= Louise Shelley =

Louise Isobel Shelley (born 1952) is a university professor and Omer L. and Nancy Hirst Endowed Chair at the Schar School of Policy and International Affairs at George Mason University in Virginia. She is also founder and executive director of the Terrorism, Transnational Crime and Corruption Center (TraCCC). Since 2023, Shelley has served as a Global Advisor for the ACE Global Leaders of Excellence Network.

Before joining the George Mason University in 2007, she was professor at the American University since 1986.

Shelley's most recent book, Dark Commerce: How a New Illicit Economy Is Threatening Our Future was published by Princeton University Press in 2018. She also published Dirty Entanglements: Crime, Corruption, and Terrorism (Cambridge University Press, 2014), Human Trafficking: A Global Perspective (Cambridge University Press, 2010), Policing Soviet Society (Routledge, 1996), Lawyers in Soviet Worklife and Crime and Modernization, as well as numerous articles and book chapters on all aspects of terrorism, transnational crime and corruption.

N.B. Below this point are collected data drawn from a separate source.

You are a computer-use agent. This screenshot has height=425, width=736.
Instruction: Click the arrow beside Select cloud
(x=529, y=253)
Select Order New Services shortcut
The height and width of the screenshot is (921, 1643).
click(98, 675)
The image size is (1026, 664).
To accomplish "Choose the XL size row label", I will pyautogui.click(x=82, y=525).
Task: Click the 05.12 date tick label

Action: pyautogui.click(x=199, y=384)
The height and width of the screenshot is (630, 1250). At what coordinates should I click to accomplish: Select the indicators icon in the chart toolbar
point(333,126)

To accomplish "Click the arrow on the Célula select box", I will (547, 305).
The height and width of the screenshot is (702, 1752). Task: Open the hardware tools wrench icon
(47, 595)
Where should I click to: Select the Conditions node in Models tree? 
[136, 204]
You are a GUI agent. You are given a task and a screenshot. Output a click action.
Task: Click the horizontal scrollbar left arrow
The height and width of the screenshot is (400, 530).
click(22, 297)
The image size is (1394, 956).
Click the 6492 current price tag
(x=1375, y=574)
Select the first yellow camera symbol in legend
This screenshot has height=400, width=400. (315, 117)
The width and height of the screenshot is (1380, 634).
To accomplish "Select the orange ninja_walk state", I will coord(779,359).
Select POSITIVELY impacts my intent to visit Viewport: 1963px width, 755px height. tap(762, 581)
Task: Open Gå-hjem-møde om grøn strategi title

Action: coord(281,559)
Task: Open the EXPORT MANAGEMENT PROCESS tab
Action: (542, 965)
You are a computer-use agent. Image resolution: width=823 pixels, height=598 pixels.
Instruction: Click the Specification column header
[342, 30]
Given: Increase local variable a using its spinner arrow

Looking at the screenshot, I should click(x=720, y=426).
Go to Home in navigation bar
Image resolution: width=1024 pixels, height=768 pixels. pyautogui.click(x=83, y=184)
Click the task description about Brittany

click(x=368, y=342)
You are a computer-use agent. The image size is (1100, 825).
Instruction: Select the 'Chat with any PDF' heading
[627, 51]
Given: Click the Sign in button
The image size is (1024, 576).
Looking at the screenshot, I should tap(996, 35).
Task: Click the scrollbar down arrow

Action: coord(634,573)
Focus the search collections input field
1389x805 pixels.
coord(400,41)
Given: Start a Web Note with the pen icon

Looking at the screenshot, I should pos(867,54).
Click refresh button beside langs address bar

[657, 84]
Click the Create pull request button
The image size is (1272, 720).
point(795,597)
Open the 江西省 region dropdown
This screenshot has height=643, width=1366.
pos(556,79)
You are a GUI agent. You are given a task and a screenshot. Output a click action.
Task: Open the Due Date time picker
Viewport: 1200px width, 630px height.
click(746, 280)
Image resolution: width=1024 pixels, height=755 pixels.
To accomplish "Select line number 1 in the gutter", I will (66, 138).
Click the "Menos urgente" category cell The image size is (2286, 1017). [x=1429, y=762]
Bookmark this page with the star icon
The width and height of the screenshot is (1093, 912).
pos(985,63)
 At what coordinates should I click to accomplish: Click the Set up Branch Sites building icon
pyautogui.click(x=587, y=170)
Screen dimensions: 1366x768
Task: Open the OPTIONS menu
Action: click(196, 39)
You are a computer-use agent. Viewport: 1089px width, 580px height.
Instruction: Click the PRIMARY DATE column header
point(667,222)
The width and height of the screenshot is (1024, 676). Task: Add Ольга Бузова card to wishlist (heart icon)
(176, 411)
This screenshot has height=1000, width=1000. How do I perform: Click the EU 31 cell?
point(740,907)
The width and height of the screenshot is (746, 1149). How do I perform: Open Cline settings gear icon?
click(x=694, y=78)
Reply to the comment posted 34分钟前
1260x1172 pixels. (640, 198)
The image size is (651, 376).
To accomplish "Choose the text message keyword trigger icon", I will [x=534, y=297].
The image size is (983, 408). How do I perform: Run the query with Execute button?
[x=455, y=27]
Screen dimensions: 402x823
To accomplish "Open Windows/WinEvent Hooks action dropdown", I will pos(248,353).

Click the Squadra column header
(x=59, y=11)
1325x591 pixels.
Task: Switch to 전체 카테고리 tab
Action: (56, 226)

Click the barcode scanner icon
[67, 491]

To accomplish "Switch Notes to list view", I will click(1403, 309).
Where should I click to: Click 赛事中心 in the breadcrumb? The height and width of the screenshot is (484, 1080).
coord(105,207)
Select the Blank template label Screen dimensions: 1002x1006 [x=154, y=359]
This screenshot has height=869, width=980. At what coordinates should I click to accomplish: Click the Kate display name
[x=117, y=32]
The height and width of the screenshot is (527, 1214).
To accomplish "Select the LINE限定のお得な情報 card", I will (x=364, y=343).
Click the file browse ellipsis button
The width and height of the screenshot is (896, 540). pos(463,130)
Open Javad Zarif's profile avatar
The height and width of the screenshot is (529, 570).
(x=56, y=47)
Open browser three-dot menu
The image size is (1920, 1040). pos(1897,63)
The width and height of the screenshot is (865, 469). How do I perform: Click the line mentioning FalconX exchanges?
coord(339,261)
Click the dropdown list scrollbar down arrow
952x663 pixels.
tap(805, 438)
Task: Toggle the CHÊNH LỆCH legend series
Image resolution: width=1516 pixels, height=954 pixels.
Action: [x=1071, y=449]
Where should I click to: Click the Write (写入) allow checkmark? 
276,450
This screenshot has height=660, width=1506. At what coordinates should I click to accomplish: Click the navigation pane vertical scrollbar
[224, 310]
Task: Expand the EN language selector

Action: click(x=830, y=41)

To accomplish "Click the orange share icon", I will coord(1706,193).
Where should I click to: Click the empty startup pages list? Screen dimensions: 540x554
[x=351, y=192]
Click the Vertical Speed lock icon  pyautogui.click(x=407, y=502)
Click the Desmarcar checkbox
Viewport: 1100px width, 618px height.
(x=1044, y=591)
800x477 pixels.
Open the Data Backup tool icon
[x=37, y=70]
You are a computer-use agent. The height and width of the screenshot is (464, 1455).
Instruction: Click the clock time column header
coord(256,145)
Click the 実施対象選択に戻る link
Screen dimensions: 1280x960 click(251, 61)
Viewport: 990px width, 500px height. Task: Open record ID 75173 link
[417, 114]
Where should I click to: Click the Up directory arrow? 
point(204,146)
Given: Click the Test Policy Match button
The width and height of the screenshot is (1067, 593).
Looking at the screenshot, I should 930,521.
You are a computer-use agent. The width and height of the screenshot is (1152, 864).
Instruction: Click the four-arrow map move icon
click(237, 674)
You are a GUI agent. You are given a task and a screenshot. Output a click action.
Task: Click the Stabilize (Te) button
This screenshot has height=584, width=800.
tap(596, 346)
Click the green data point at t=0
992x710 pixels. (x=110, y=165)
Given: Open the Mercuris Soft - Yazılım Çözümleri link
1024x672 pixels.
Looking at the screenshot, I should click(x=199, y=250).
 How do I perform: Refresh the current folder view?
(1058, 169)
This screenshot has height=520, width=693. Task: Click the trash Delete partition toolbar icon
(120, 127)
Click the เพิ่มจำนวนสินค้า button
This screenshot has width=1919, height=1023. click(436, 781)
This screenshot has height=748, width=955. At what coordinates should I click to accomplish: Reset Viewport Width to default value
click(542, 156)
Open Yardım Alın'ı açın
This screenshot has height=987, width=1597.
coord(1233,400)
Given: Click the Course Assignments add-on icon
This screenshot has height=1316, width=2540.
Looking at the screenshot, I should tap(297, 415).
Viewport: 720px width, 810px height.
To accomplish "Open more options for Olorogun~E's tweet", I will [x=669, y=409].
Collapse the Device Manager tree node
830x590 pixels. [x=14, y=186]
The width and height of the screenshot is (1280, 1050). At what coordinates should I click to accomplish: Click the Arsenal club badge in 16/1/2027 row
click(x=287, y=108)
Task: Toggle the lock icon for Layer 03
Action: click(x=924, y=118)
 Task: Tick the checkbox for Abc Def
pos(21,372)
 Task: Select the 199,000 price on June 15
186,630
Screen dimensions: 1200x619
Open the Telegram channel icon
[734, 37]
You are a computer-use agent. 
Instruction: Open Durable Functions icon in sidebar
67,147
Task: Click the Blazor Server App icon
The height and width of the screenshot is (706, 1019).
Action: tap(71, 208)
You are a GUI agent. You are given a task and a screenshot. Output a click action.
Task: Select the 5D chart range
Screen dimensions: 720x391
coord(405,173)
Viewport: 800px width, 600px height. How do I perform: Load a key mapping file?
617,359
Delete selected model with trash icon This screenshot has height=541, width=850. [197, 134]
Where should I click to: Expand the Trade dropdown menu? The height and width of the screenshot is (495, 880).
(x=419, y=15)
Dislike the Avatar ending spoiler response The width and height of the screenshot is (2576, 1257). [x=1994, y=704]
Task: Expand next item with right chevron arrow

In 1975, she married the State Department analyst and Kremlinologist Donald E. Graves, with whom she had two children before the marriage was dissolved.

==Recent work==
- (2018). "Dark Commerce: How a New Illicit Economy Is Threatening Our Future".
- (2014). "Dirty Entanglements: Crime, Corruption, and Terrorism".
- (2010). "Human Trafficking: A Global Perspective".
- (2009). "Crime and Non-Punishment". dispatches.